EXERCISE DIRECTIONS:
Find the lines below that contain the word "sidebar" and count them. Only the number should be given.

====

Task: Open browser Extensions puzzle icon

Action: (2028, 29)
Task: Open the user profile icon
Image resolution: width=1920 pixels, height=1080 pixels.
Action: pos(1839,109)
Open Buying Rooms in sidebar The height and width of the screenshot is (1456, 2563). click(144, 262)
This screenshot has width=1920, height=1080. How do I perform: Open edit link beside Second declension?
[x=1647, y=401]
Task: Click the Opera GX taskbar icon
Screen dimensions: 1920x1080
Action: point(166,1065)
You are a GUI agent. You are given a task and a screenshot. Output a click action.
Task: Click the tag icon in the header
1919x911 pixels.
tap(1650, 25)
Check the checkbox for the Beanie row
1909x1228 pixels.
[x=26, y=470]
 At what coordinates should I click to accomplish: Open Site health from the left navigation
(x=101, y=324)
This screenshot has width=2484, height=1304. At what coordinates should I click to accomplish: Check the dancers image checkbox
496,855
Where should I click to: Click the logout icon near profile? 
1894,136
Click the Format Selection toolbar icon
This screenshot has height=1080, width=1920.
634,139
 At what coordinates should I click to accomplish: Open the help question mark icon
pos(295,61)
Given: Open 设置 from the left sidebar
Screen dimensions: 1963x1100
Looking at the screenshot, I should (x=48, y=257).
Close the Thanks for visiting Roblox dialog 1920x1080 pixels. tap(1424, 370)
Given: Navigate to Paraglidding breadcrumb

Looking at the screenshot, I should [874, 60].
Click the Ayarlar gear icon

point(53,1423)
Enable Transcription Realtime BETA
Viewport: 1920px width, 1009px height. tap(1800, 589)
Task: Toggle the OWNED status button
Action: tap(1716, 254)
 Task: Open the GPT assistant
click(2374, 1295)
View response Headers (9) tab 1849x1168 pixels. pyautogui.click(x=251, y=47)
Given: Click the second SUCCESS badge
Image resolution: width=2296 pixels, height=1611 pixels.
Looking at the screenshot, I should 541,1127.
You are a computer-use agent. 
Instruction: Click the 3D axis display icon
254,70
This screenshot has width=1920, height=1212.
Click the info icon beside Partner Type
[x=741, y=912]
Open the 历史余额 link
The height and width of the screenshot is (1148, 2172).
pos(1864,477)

====

SOLUTION FOR THIS EXERCISE:
2